NOTE: You also have to append the Lambda version to the Lambda ARN, either using $LATEST or a version number, otherwise, the SSM document will throw an error:
Error: creating SSM Document (sync_epv2asm): InvalidDocumentContent: Input arn:aws:lambda:us-east-1:123456789:function:hello failed to match regex defined in document: (arn:aws)?(-[a-z]+)?(-[a-z]+)?(:lambda:)?([a-z]{2}-[a-z]+(-[a-z]+)?-\d{1}:)?(\d{12}:)?(function:)?([a-zA-Z0-9-]+)(:($LATEST|[a-zA-Z0-9-]+))?.
Apply output:
Terraform used the selected providers to generate the following execution plan.

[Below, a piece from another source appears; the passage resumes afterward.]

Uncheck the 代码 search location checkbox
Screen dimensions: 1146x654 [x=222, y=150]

Resource actions are indicated with the following symbols:
+ create
Terraform will perform the following actions:
# aws_ssm_document.sync_epv2asm will be created
+ resource "aws_ssm_document" "sync_epv2asm" {
+ arn = (known after apply)
+ content = jsonencode(
{
+ description = "My description."
+ mainSteps = [
+ {
+ action = "aws:invokeLambdaFunction"
+ description = "Invoke Lambda Function key1"
+ inputs = {
+ FunctionName = "arn:aws:lambda:us-east-1:123456789:function:hello:$LATEST"

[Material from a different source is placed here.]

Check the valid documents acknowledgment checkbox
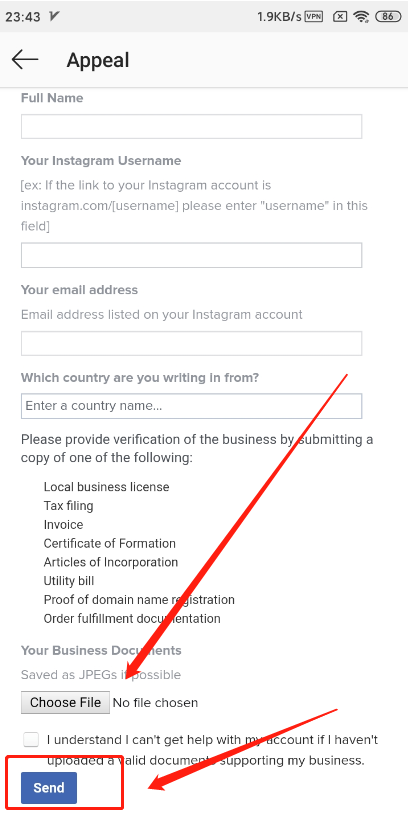414x819 pixels. point(31,740)
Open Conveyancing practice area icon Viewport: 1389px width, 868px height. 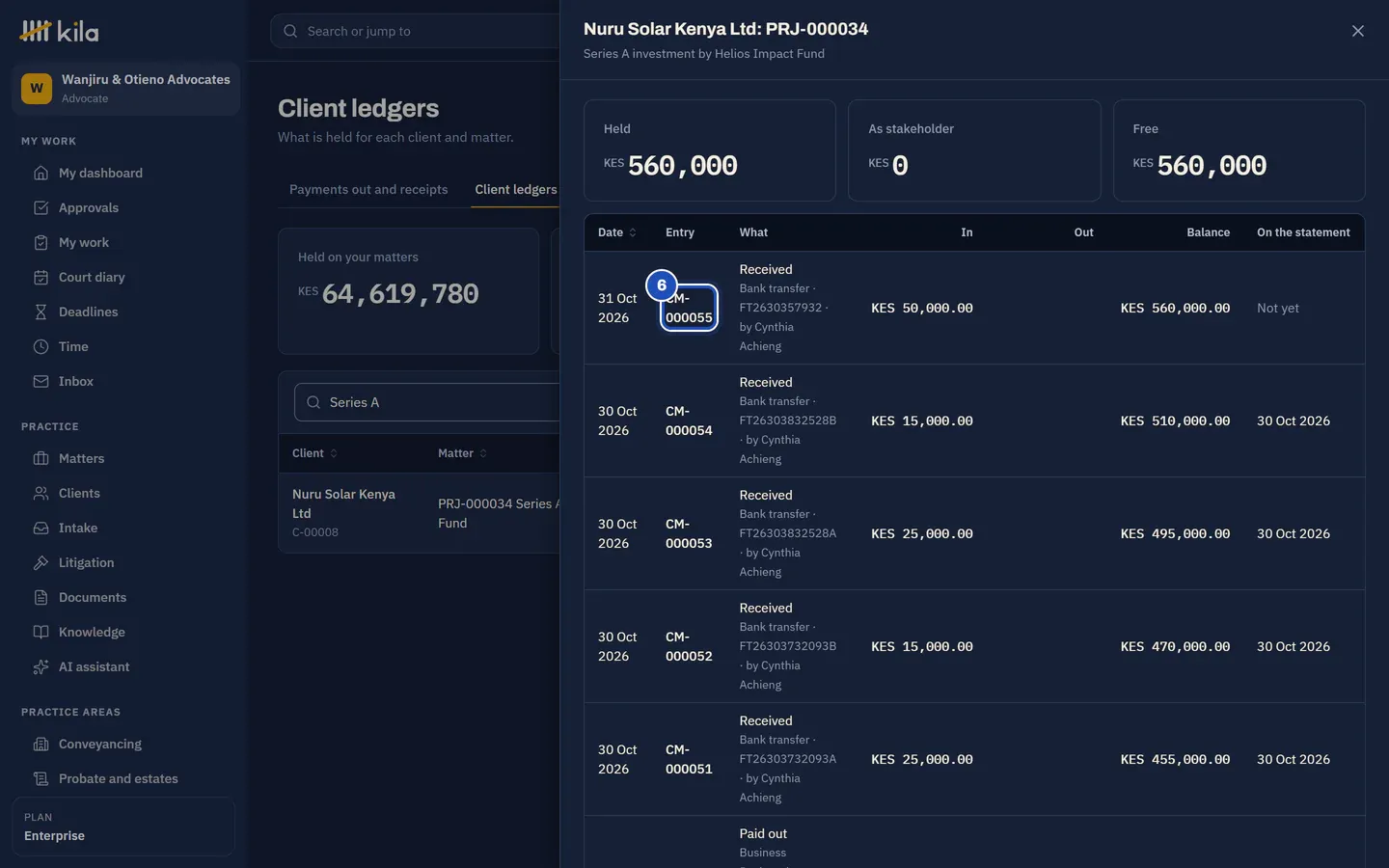coord(41,745)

+ InvocationType = "RequestResponse"
+ Payload = jsonencode(
{
+ key1 = "123456789"
+ key2 = "a"
+ key3 = "b"
}
)
}
+ name = "InvokeLambdaFunctionkey1"
},
+ {
+ action = "aws:invokeLambdaFunction"
+ description = "Invoke Lambda Function key2"
+ inputs = {
+ FunctionName = "arn:aws:lambda:us-east-1:123456789:function:hello:$LATEST"
+ InvocationType = "RequestResponse"
+ Payload = jsonencode(
{
+ key1 = "123456789"
+ key2 = "d"
+ key3 = "e"
}
)
}
+ name = "InvokeLambdaFunctionkey2"
},
]
+ schemaVersion = "0.3"
}
)
+ created_date = (known after apply)
+ default_version = (known after apply)
+ description = (known after apply)
+ document_format = "JSON"
+ document_type = "Automation"
+ document_version = (known after apply)
+ hash = (known after apply)
+ hash_type = (known after apply)
+ id = (known after apply)
+ latest_version = (known after apply)
+ name = "sync_epv2asm"
+ owner = (known after apply)
+ parameter = (known after apply)
+ platform_types = (known after apply)
+ schema_version = (known after apply)
+ status = (known after apply)
+ tags_all = (known after apply)
}
Plan: 1 to add, 0 to change, 0 to destroy.
Do you want to perform these actions?
Terraform will perform the actions described above.
Only 'yes' will be accepted to approve.
Enter a value: yes
aws_ssm_document.sync_epv2asm: Creating...
aws_ssm_document.sync_epv2asm: Creation complete after 0s [id=sync_epv2asm]
Apply complete! Resources: 1 added, 0 changed, 0 destroyed.